Assuming a one week iteration, where my maintenance window falls on a Sunday, my week could kind of look like this:
My constraints somewhat force me into a situation like this, where an iteration starts on a Wednesday and ends on a Monday. Whether or not this would be workable depends upon how much migration I can get done in my window. If I can only get 10% done per Migration Event, then I’ve got 10 weeks of Sundays to look forward to. Unless I want to go to an every other week schedule or maybe open up the maintenance window for a longer period of time, or even accept mid-week planned outages. However, if I get 25% done each window, then maybe we can all “suck it up” for that long. In the end, the business, and the IT folks will decide how to distribute the pain.

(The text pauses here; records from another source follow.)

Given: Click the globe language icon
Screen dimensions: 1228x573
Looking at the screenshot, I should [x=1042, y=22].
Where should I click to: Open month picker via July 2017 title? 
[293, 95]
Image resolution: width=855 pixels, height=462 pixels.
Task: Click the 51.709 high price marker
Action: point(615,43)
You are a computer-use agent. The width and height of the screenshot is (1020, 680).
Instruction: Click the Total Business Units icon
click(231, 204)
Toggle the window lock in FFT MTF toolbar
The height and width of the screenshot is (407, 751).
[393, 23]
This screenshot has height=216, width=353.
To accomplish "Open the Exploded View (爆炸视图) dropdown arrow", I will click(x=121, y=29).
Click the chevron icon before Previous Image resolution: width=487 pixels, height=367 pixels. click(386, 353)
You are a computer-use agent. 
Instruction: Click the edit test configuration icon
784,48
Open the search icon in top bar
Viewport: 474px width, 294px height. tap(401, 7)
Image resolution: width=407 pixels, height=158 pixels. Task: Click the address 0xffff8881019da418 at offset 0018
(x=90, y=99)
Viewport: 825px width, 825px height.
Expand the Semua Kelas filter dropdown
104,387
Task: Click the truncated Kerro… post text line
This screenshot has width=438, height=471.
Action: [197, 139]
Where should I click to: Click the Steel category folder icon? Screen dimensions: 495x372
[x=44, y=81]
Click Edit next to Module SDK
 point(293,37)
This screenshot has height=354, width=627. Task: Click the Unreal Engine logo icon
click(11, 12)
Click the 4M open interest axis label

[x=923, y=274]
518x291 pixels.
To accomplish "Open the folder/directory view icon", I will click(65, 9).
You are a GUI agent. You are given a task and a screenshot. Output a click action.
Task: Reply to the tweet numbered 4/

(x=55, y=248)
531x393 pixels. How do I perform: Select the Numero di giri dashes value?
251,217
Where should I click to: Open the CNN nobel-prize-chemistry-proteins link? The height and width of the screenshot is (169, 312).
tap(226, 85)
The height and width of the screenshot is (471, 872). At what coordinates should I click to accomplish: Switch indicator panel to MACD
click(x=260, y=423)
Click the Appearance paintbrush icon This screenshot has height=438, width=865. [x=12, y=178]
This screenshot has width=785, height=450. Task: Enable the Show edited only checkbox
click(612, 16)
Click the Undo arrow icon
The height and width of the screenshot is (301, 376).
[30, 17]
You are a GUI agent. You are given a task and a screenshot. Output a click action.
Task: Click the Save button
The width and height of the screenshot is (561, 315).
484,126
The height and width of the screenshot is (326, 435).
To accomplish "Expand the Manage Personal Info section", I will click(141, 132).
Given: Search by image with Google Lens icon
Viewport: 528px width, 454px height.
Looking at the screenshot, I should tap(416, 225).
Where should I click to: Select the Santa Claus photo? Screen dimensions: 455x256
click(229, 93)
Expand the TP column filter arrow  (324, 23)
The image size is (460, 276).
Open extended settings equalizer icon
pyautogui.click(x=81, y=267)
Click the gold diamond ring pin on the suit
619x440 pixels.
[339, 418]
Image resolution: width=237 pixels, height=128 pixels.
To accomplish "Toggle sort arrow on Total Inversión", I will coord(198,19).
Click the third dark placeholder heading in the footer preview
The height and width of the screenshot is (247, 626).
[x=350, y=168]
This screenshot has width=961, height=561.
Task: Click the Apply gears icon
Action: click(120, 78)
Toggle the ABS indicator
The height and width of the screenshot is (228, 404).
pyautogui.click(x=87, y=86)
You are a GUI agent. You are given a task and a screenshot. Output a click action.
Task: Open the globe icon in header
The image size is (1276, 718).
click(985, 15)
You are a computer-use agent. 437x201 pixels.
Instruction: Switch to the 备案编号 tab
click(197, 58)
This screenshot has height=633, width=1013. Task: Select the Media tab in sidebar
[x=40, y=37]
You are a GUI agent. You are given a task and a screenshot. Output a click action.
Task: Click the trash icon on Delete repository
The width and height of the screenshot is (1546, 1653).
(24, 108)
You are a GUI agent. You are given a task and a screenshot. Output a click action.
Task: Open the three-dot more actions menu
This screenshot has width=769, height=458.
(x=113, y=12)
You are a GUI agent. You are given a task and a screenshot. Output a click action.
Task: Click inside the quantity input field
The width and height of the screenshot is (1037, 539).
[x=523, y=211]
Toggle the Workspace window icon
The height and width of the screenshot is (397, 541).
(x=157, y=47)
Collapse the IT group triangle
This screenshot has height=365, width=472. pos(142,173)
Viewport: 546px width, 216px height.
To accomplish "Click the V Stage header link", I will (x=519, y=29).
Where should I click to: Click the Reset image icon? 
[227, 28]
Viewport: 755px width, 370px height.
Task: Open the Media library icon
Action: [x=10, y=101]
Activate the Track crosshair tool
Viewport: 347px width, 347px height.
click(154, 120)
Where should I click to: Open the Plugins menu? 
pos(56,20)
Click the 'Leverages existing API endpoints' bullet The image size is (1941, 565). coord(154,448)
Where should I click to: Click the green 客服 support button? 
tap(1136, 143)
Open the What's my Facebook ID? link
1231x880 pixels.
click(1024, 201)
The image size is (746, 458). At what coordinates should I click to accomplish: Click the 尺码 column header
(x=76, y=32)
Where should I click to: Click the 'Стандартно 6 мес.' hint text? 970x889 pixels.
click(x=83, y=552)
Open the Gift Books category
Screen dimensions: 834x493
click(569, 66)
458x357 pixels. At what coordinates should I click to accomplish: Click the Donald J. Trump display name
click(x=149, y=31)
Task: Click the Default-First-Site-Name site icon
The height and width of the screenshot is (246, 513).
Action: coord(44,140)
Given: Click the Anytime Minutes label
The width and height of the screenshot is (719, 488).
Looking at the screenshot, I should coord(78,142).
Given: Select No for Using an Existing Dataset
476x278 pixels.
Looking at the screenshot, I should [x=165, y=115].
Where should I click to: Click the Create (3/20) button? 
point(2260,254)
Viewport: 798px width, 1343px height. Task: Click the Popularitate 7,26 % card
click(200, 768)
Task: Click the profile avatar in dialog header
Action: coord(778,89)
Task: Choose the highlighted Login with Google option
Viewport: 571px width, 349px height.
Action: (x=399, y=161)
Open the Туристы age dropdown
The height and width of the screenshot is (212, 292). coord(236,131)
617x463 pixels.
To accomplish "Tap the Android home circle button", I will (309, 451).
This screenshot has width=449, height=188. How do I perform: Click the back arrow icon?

We should have everything we need now to start iterating through the work. I know how long the project should take, how much effort is going to be required, and how much it will cost. However, the most important thing I know is that I don’t know everything. My knowledge is still based on estimates, and these estimates won’t be tested until I actually start doing the work and measuring the results. Once I start getting real data, I can refine these estimates into something a bit more bankable. I’ll cover that in the next segment.